The Tale of 4 Markets
Overall the market is more balanced with the advantage skewing in favor of Buyers. Actual performance depends on the specific market segment. Homes in fully renovated condition and/or in prime locations continue to sell at a premium, quickly and with multiple offers. Sellers continue to struggle with the reality of the market by holding onto prices from the peak market last year. Those that do, find their homes sitting longer on the market with very few visitors every week and lower prices to no offers. Buyers that do offer are not willing to pay last year’s prices and often have other homes on the market to pursue. We have seen anywhere from a 10% to 20% drop in prices since last year in varying neighborhoods.
The Luxury market will continue to be its own market segment. These Buyers are looking for “the” home that matches “their” requirements. They have the means regardless of the state of the real estate market, though the number of available competitors reduces in a down market which is to their advantage.
The age-old adage “Location, Location, Location” really shows itself in a declining market. In the Silicon Valley, a Prime location is defined as a pairing of an excellent school district with the closest distance to work. This segment has made a comeback in the second quarter with the return of multiple offers and competitive bids, albeit not as aggressive as the price overbids in the last decade.
Single Family Homes
Single Family Homes have always been the preferred home class for Buyers. It is preferable to own the lot with space for the family, with no Homeowners Association (HOA) rules and possible increases in the monthly fee or special assessments. Single Family homes around the million dollar price range continue to sell due to affordability. Single Family homes greater than a million dollars will vary depending on the neighborhood but will generally struggle without a strong school district and location.
Condominiums and Townhomes
This market segment has been decimated and extremely slow. One of the key reasons is that there is quite a bit of brand new home construction coming online. When the market shifted, new home builders scrambled to acquire land that they had stopped purchasing during the downturn. Once acquired they have a long and arduous process of design, city and county approval for their plans, and the leg work in order to get their developments online, which all take time. As these finally start coming to fruition the market turns, and this product group floods the market with more inventory in addition to what is on the market. The second reason is that prices have risen so high and with a market correction, Single Family homes are more within reach. Homes with excellent schools paired with locations have not seen an impact.

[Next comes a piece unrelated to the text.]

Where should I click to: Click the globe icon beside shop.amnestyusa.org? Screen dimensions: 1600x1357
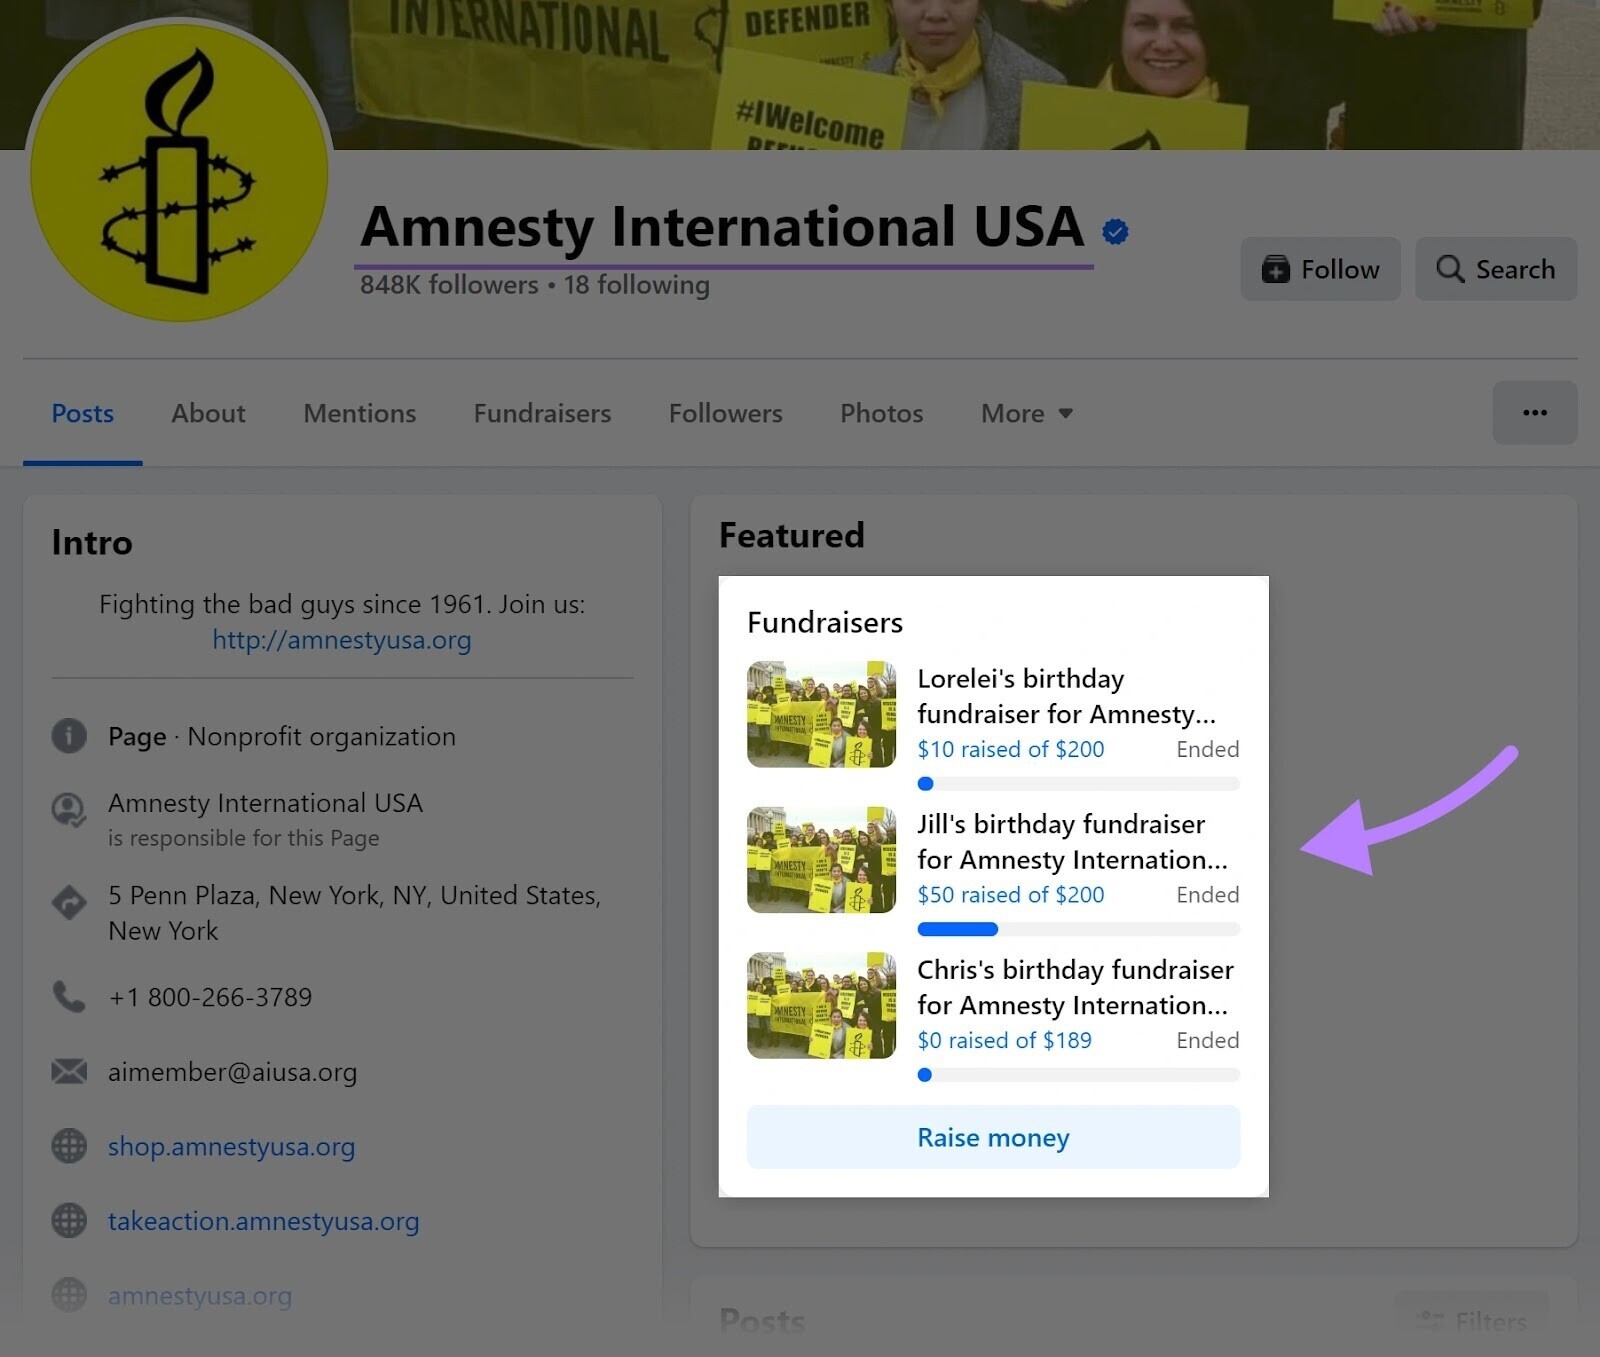68,1146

Santa Clara County Real Estate Snapshot
As we head into election year, most presidents have kept the economy stable in order to support their re-election. The key wildcard is the China trade war which continues to weigh on the markets. However, the NASDAQ hit yet another record this week and despite the volatility, Silicon Valley workers do have equity to tap into if they choose to. The Federal Reserves has signaled that they may drop interest rates sometime this year which will help the real estate market by lowering interest rates further. These are all important foundations for the real estate market.
The Silicon Valley continues to hum along with low unemployment rates and multiple initial public offerings (IPO’s). The blackout periods have yet to free up capital that will surely be poured into real estate. We are expecting Q4 2019 and much of 2020 to have an influx of homebuyers centralized in San Francisco, the Peninsula, the South Bay and parts of the East Bay as well.
Interest Rates Have Dropped; Time to Refinance or Purchase
It is time to refinance your mortgage - especially the 30-year fixed mortgage. Rates have trended downward and have hit and surpassed the lowest point in the last decade allowing you to reduce hundreds of dollars off of your mortgage. The 30-year, 10-year and 7-year fixed products all have excellent purchase rates. Needless to say, you can buy more house with these lower rates. For those of you that are cash heavy, our lender can also drop your rate by approximately 0.125% for every $250,000 of assets under management. Re-casting is also a feature that our lender provides. Re-casting is when you pay down your mortgage by $20,000 or more and your monthly payments are re-calculated and brought down if you so choose to do so.
Looking Forward to Q3 2019
As we wrap up the summer months, inventory levels tend to peak in July and homes that don’t sell linger into the fall season. This year the Days On Market have been longer and we will likely continue clearing out inventory for months to come with fewer homes coming online as the year progresses. Not all homes will sell, hence we will likely see more canceled, expired or withdrawn listings. With interest rates dropping to again historical rates with another looming federal reserve rate drop, mortgages won’t stop Buyers from purchasing. The question is, do Buyers feel confident enough in the economy and market to make home purchases? More importantly, have Sellers come to terms with home prices dropping anywhere from 10% to over 20% in the last year? If you are a Seller being patient, making the necessary updates to stand out from the competition and adjusting your price expectations will be the key to selling your home. If you are a Buyer, unless you are going for a home in the prime locations, the advantage is on your side in every way.